Ao chegar em casa fiquei pensando em como estamos vivendo num mundo tão violento, intolerante e desumano que nos assustamos e ficamos desconfiados ao sermos abordados por um simples idoso na rua. E senti vergonha do meu medo ou preconceito inicial e pensei que talvez se ele enxergasse um pouco melhor teria visto a cor da minha pele e sentido receio em pedir carona para uma “jovem” negra de turbante no varejão do bairro. Esse pode ser até um pensamento preconceituoso, racista e bem exagerado da minha parte, mas nada que não possa ser verdade, creio eu! É o racismo e preconceito à brasileira de todos os dias! #lamentavel

Mesmo assim fiquei muito feliz por ser, entre tantas pessoas naquele estacionamento, escolhida para conduzi-lo até sua casa. Ganhei o meu dia!

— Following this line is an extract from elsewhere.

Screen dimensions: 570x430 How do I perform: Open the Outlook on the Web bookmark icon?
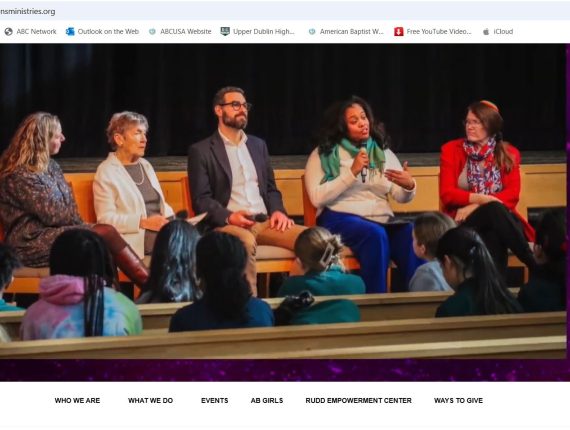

1 – Qualquer opinião ou sentimento concebido sem exame crítico. Sentimento hostil, assumido em consequência da generalização apressada de uma experiência pessoal ou imposta pelo meio; intolerância. Conjunto de tais atitudes. Qualquer atitude étnica que preencha uma função irracional específica, para seu portador. (Dicionário Web)

4 respostas para “O idoso que não enxergou a cor da minha pele #PersonagemAnonimo #1”

  1. Certamente estamos ensimesmados; inseguros; às vezes, nos preocupamos se devemos falar com determinada pessoa porque reagimos a tudo; reação mesmo no sentido de estar armado para uma guerra. A gente evita certos lugares, certos horários, certas pessoas. Como se fosse possível se esconder da gente mesmo. Quando vê ñ é a condição solitária que os afeta, somos nós que trancamos a vida lá fora; por isso qdo surge qualquer projeto q propõe ocupação da praça, do parque, da estação, da rua, a gente age com surpresa achando o máximo. Qual é mesmo a novidade da gente socializar!

    • Acredito que a violência e o preconceito nos impõe mais cautela e medo de socializar.
      Por isso, precisamos exercitar mais a empatia, humanizar as relações e estarmos dispostos a transformar nossa sociedade, pois só assim construiremos um país socialmente justo.